Полёты во сне и наяву
Собирая материал для этого очерка, я предполагала, что напишу историю о жизни художника. А получилось о любви — трогательной и немного нереальной. Одним словом, настоящей любви...
Свидание вслепую
С творчеством Бориса ЛЕСНЯКА я познакомилась после того как на моём рабочем столе появился пресс-релиз с приглашением на выставку. Разыскав в интернете несколько работ художника, я решила побеседовать с ним. Он согласился. Правда, на оговорённую встречу я шла с опаской: во-первых, смущал угрюмый автопортрет, который художник разместил в соцсетях, а во-вторых, хрипловатый и, как мне показалось, немного недовольный голос Бориса, который я услышала по телефону...
Приехав в назначенное место, я напряжённо оглядывалась по сторонам. И вскоре рядом вырос малоприятный, весь в наколках тип.
«Неужели он?..» — пронеслось в моей голове.
— Здравствуйте! А я вас давно жду, — вдруг услышала я за своей спиной и, обернувшись, облегчённо вздохнула. Передо мной стоял обаятельный, опрятно одетый мужчина, ничуть не напоминающий свою «электронную» версию.
— А что же это у вас аватар такой грозный? — укоризненно произнесла я, когда мы направились к его дому.
— Ну я же фантастические картины пишу. Поэтому и аватар такой, с фантазией, — с улыбкой объяснил художник. — И извините за голос — попал под дождь, заболел, поэтому и на встречу согласился с неохотой...
По дороге Борис Михайлович рассказал, что долгое время проработал главным художником Новочеркасска (цветовое решение Триумфальной арки — его идея), в лихие девяностые перебивался росписью шкатулок, а выйдя на пенсию, стал преподавать в изостудии живопись и оригами. Сейчас, в свои 66 лет, рад был бы уйти на покой, но работать некому, поэтому остался на четверть ставки.

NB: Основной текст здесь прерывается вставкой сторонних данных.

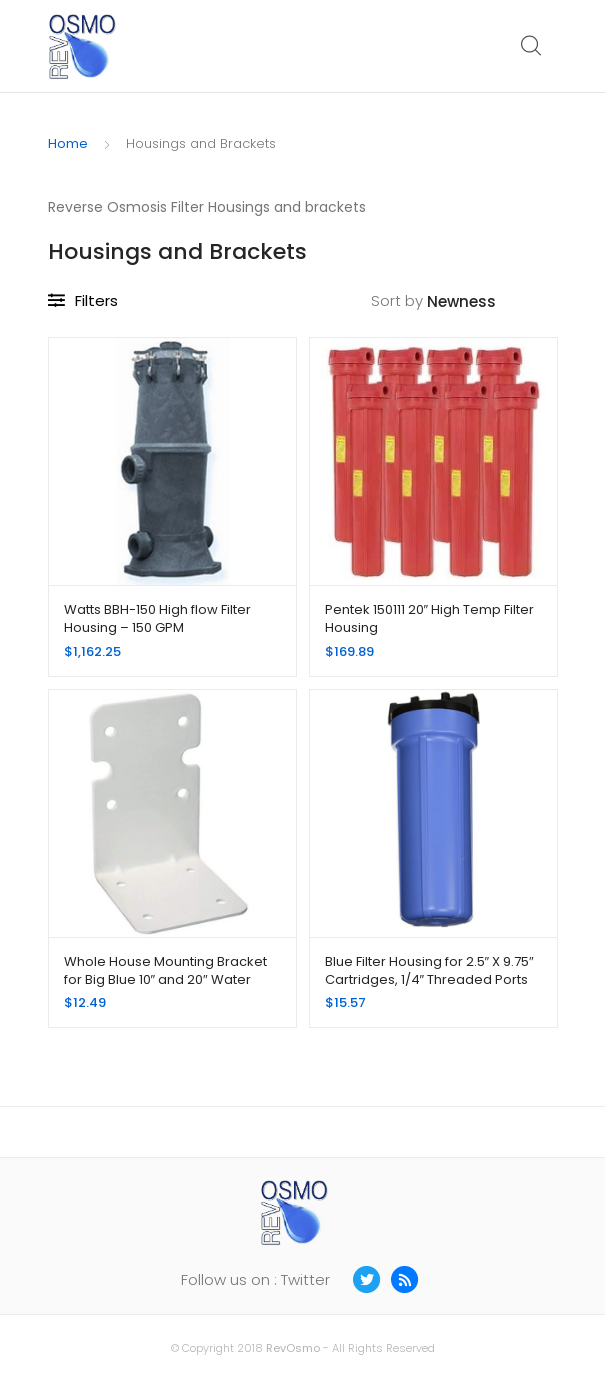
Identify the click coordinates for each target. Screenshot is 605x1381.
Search (532, 46)
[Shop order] (492, 302)
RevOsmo (293, 1348)
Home (68, 143)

— А выставку, которую вы видели, меня жена заставила сделать, — признался художник. — Я далёк от всего этого — с людьми общаюсь мало, вся жизнь проходит у этюдника. И не думаю, что ещё раз на такой шаг сподоблюсь. Тяжело всё это. Кстати, вот мы и пришли...
Ожившие фантазии
В уютной, стильно задекорированной прихожей типовой хрущёвки появилась миловидная женщина.

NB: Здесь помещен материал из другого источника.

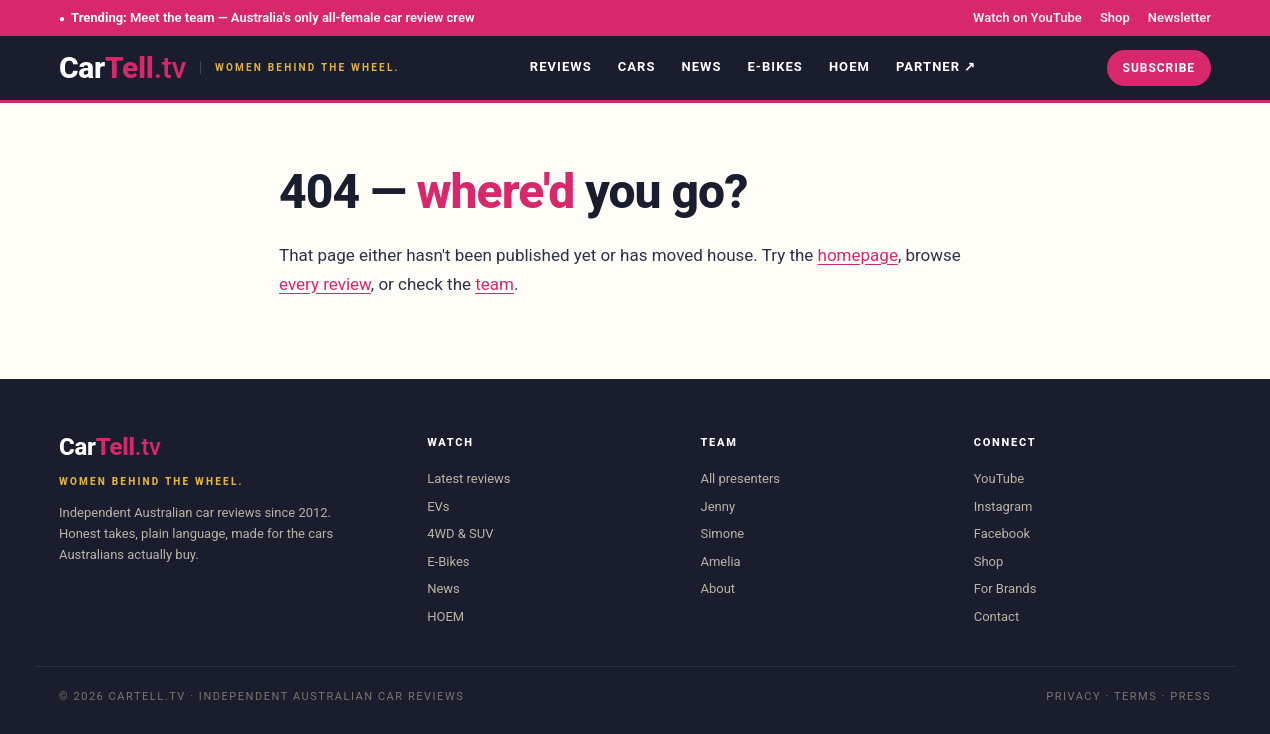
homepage (858, 255)
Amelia (720, 561)
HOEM (849, 66)
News (701, 66)
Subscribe (1159, 68)
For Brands (1005, 588)
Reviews (561, 66)
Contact (996, 616)
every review (325, 284)
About (717, 588)
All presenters (740, 478)
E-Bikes (775, 66)
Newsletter (1179, 17)
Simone (722, 533)
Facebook (1002, 533)
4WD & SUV (460, 533)
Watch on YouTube (1027, 17)
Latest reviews (468, 478)
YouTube (999, 478)
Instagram (1003, 506)
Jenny (717, 506)
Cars (637, 66)
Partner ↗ (936, 66)
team (494, 284)
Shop (1115, 17)
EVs (438, 506)
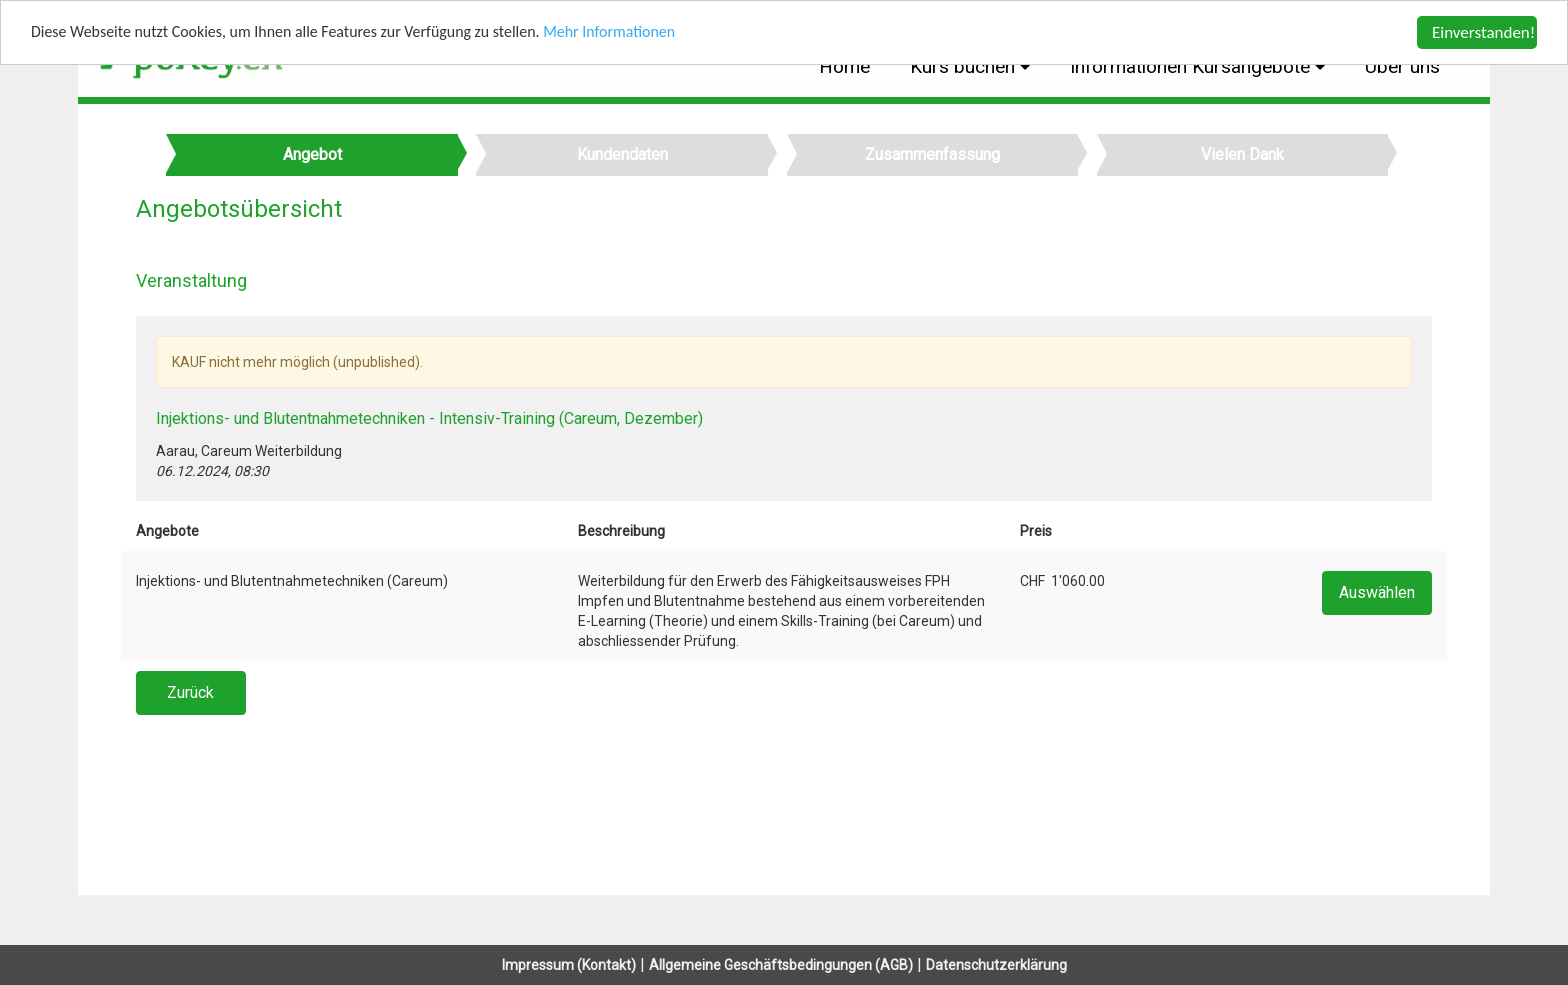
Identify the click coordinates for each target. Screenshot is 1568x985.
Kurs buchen (965, 66)
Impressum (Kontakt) (569, 965)
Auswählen (1377, 592)
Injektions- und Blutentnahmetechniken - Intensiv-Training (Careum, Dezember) (429, 418)
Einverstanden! (1483, 32)
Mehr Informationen (648, 33)
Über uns (1402, 66)
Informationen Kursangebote (1192, 66)
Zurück (190, 692)
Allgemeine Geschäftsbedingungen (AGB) (781, 965)
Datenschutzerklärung (996, 965)
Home (844, 66)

— Это моя жена Ольга, — представил Борис Михайлович.
Пока я готовилась к интервью, художник то и дело окликал супругу: она приносила и уносила альбомы и оригами, доставала из укромных закутков шкатулки и журналы.
— Вы без Оли как без рук, — заметила я.
— У нас это взаимно, — ответила вместо Бориса Михайловича жена и жестом пригласила меня в комнату с картинами. — Вот, смотрите...
Я разглядывала необычные работы. В каждом из фантазийных полотен можно было найти сотни подтекстов: мазки складывались в фигуры, фигуры — в сюжеты, сюжеты затягивали и уводили в мир моих собственных фантазий. Причём чем больше я всматривалась в полотна, тем больше находила новых, незамеченных ранее нюансов.
— Странное чувство, — наконец произнесла я. — Ваши работы как будто обновляются на глазах.
Художник понимающе улыбнулся:
— Потому что они живые. Когда я пишу, отрешаюсь от всего земного и слушаю своё подсознание. Этой технике я научился у известного психолога-гипнолога, — признался Борис Михайлович. — Я представляю себя на далёкой планете, становлюсь частью её, а потом делаю первый мазок. Он оживает и подсказывает мне, какой нюанс ему нужен для развития, какое настроение. Картина разрастается, обретает душу, характер, историю. Именно поэтому каждый раз в ней можно увидеть что-то новое.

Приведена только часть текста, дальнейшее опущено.